Begin MATERIAL FOR THIS TASK
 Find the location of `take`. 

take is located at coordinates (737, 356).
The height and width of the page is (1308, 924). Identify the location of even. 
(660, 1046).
End MATERIAL FOR THIS TASK
Begin MATERIAL FOR THIS TASK
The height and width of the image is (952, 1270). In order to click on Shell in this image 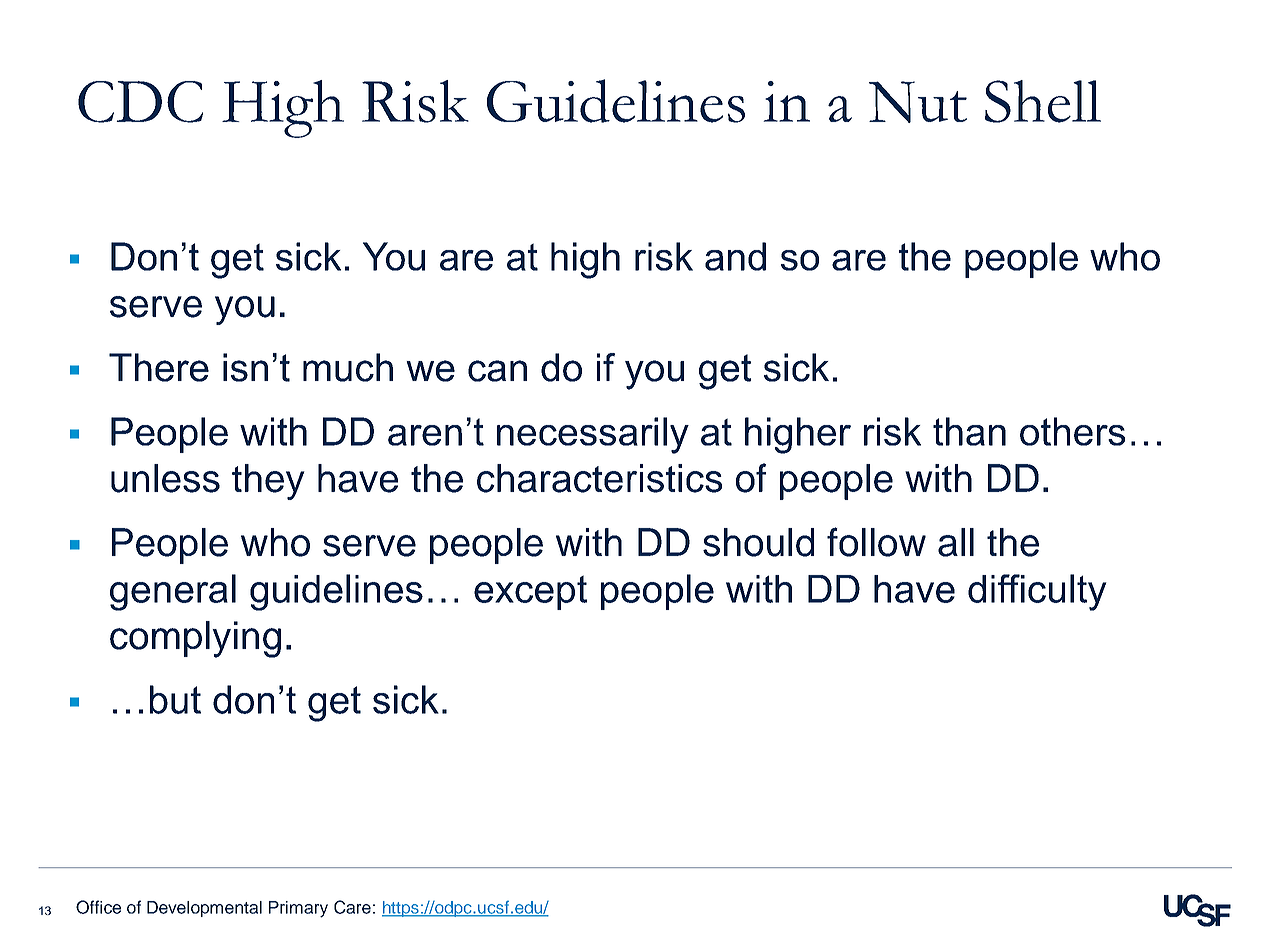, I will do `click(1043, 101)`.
End MATERIAL FOR THIS TASK
* PROBLEM TO WORK ON: Recast the data from the line that has "Find the location" through the line that has "(660, 1046)." as a JSON list of strings, one per line, omitting blank lines.

* RESPONSE TO THIS EXERCISE:
[
  " Find the location of `take`. ",
  "take is located at coordinates (737, 356).",
  "The height and width of the page is (1308, 924). Identify the location of even. ",
  "(660, 1046)."
]